(516f) An Engineered Liver Graft With Improved Blood Compatibility and Prolonged Survival | AIChE

(516f) An Engineered Liver Graft With Improved Blood Compatibility and Prolonged Survival

Authors 

Kim, Y. - Presenter, Virginia Polytechnic Institute and State University
Yarmush, M. L., Massachusetts General Hospital, Harvard Medical School
Uygun, B., Center for Engineering in Medicine, Massachusetts General Hospital, Harvard Medical School, Shriners Hospital for Children
Ozer, S., Center for Engineering in Medicine (CEM) at Massachusetts General Hospital – Harvard Medical School - Shriners Hospital for Children
Berendsen, T., MGH/Harvard Medical School


Introduction: The only definitive treatment for end-stage liver disease is orthotopic liver transplantation and it is limited by the shortage of available donor organs. To address the issue, we developed a novel method to prepare transplantable liver grafts using perfusion decellularized liver matrix (DLM). While we successfully showed that the engineered liver grafts were functional in vitro and could be transplanted in rats, the post-transplantation survival time of the recipient animals was significantly short (~8 h) due to complications related to the high thrombogenicity of the grafts. An ideal engineered liver graft should enable undisrupted blood circulation through the graft in order to allow for its therapeutic testing in a liver failure model. Therefore, we hypothesized that the deposition of an anti-coagulant, heparin, on the DLM scaffold surface will render the DLM blood compatible, and consequently will prevent blood clotting when exposed to blood upon transplantation and prolong the post transplantation survival time of the recipient animal.

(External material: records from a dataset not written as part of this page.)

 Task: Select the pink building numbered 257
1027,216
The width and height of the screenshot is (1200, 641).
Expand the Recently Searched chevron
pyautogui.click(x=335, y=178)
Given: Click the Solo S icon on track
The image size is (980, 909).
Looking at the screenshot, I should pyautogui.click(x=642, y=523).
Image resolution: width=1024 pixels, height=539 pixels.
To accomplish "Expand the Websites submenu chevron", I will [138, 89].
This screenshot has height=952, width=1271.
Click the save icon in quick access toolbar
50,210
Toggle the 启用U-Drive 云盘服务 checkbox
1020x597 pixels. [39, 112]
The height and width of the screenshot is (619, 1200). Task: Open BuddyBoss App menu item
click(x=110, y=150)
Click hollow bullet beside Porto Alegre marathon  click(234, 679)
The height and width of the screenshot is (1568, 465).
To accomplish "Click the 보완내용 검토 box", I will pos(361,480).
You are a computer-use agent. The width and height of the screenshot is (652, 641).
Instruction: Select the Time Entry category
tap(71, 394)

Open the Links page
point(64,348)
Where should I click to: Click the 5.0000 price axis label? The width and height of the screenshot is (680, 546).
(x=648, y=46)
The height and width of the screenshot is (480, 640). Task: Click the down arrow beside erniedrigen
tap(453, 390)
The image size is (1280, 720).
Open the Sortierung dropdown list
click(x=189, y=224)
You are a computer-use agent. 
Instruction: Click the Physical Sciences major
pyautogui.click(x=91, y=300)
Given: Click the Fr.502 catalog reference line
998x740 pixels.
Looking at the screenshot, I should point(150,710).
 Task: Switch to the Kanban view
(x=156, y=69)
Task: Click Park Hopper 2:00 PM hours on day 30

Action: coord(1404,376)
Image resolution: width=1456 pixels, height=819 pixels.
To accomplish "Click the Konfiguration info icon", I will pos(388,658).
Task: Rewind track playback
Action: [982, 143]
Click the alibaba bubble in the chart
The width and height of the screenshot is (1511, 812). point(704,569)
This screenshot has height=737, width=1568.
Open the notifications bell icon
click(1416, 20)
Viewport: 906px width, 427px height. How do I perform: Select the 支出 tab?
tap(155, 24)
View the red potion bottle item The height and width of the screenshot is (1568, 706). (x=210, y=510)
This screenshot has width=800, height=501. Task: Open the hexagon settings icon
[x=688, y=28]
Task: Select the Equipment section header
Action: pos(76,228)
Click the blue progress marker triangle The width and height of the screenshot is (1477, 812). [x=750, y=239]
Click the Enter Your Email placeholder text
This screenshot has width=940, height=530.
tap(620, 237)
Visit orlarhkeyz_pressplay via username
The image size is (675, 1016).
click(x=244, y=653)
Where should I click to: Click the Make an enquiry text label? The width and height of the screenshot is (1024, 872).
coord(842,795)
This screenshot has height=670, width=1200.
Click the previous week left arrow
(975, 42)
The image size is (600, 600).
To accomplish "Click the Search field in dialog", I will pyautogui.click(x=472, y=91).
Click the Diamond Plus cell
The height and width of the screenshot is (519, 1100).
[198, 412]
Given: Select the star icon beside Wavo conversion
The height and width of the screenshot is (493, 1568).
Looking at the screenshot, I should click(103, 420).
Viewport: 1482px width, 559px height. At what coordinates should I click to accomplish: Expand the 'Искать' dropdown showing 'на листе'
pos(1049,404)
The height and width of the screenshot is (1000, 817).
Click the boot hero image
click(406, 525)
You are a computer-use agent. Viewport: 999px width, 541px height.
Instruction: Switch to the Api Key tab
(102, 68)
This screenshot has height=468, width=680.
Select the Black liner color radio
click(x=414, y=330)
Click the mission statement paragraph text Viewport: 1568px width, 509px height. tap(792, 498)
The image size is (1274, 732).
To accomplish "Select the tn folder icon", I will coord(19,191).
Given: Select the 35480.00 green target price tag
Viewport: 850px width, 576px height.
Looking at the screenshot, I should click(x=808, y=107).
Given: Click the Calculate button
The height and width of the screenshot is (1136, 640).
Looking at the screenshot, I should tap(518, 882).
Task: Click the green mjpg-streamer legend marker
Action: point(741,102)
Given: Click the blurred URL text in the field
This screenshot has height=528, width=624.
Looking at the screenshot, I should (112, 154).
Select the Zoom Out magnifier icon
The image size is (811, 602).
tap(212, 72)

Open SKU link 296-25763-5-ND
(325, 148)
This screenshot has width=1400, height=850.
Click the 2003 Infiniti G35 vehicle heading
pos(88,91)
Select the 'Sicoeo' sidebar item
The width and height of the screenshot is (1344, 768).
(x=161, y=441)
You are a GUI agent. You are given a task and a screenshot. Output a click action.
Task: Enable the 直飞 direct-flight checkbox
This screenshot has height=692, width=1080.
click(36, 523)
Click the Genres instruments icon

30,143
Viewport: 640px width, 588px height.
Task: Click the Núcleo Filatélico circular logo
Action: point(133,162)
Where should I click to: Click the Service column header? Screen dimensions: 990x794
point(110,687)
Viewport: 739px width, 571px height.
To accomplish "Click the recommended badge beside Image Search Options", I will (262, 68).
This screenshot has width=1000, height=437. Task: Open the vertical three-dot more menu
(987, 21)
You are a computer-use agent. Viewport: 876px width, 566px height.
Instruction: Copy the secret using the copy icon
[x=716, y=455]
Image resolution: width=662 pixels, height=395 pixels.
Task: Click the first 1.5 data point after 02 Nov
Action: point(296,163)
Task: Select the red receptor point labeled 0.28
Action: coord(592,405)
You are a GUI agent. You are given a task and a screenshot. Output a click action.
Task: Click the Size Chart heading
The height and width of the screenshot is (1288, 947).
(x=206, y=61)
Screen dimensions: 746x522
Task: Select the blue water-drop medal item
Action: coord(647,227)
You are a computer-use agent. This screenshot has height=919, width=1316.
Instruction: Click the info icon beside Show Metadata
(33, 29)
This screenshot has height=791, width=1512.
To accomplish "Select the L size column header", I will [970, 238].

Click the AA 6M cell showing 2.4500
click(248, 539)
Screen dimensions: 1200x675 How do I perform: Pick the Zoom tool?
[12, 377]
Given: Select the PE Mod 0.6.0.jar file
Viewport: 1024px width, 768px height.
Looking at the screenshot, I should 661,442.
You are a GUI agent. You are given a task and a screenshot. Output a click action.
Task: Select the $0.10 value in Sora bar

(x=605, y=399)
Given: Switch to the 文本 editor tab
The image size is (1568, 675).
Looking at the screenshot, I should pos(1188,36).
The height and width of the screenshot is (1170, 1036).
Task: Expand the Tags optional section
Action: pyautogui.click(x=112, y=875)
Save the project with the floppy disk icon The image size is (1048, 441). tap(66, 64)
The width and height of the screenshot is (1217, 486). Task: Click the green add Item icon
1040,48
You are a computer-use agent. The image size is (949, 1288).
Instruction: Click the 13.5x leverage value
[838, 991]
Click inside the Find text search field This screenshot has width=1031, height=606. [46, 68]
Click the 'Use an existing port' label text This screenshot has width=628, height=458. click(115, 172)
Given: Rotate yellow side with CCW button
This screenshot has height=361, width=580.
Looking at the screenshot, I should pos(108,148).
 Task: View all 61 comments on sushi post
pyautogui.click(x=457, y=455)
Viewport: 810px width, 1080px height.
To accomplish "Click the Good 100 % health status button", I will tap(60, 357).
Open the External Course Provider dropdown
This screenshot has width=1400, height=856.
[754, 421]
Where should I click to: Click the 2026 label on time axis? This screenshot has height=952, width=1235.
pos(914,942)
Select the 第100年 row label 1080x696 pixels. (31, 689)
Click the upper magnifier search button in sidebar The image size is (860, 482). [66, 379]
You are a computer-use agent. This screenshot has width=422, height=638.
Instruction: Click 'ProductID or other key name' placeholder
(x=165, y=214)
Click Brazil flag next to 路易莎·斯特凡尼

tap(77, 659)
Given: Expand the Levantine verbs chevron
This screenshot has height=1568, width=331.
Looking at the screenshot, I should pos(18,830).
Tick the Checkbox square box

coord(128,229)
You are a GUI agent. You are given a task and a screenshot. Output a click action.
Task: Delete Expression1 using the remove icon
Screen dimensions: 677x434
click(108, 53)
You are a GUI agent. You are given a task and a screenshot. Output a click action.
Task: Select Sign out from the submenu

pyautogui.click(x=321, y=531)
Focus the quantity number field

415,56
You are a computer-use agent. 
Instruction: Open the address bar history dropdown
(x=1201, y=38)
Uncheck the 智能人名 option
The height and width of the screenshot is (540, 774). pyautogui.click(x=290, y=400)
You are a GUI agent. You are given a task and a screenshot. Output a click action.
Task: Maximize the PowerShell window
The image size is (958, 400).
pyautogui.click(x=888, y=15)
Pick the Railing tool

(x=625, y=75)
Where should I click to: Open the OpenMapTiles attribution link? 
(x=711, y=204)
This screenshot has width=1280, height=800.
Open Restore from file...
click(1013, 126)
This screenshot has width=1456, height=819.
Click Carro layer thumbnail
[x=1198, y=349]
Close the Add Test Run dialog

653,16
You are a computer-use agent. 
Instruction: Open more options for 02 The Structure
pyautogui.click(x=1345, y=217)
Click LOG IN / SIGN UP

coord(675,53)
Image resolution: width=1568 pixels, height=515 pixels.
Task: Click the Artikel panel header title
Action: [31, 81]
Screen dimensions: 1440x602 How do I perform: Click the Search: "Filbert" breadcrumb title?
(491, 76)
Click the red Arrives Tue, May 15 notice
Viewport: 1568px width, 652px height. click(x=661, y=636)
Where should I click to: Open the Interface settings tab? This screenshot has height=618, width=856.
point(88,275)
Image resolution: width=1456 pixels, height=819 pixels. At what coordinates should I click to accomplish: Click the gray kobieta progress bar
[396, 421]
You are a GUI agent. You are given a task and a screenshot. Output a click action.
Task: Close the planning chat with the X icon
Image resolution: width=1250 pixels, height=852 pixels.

Materials and Methods: Heparin was immobilized on the interior surface of DLM via layer-by-layer (LbL) deposition technique. Heparin and poly(diallydimethly ammoniumchloride) were used as negatively charged and positively charged polyelectrolytes, respectively. Four different conditions of heparin LbL films were deposited at two different bilayers of heparin (4 and 8 BL) and at two different concentrations of heparin (2 g/L and 4 g/L). The heparin LbL film was verified via toluidine blue staining and was quantified by hexosamine assay. The ability of the heparinized DLM (hDLM) to prevent blood coagulation was tested via 2-h ex vivo diluted blood perfusion. The hDLM scaffolds were recellularized with primary hepatocytes and the hepatic functions of recellularized hDLM were observed over 5-day culture period. The recellularized hDLM scaffolds were perfused with diluted blood for 24-h ex vivo to evaluate the extent of blood coagulation prior to transplantation. The engineered liver grafts that showed the maintenance of hepatic functions and the reduced blood coagulation in vitrowere transplanted via inferior vena cava anastomosis with the use of cuff technique. Animal survival time was monitored over 3 weeks and the transplanted liver grafts were harvested 1d post-transplantation for histological assessment.

Results and Discussion: Four different types of hDLM scaffolds were prepared to verify heparin immobilization via toluidine blue staining. The amount of heparin deposited ranged 20-80 mg depending on the number of heparin bilayers and the concentration of heparin used. The 2-h ex vivo blood perfusion showed that the time and extent of blood clot formation varied depending on the level of heparin in the scaffolds. The hDLM deposited with 8 bilayers of heparin at 4 g/L showed the most significant reduction in the blood clot formation. Albumin and urea production of the recellularized hDLM scaffolds were comparable to that observed in unheparinized DLM over 5d of in vitro perfusion culture, indicating heparin deposition has no effect on the maintenance of hepatic functions over the culture time. As a result of 24-h ex vivodiluted blood perfusion, the heparinized liver grafts exhibited reduced blood coagulation as observed by reduced flow resistance when compared to unheparinized liver graft. Animals that received the engineered liver grafts as auxiliary grafts survived for longer than 3 weeks. Histological analyses showed the significant prevention of blood coagulation in the heparinized liver grafts post-transplantation.

Conclusions: The engineered liver grafts with heparin layers exhibited enhanced survival by reducing blood clot formation post-transplantation. The generation of transplantable and functional engineered liver grafts that can serve as a reliable alternative for liver transplantation will offer a great potential for developing treatment of liver diseases.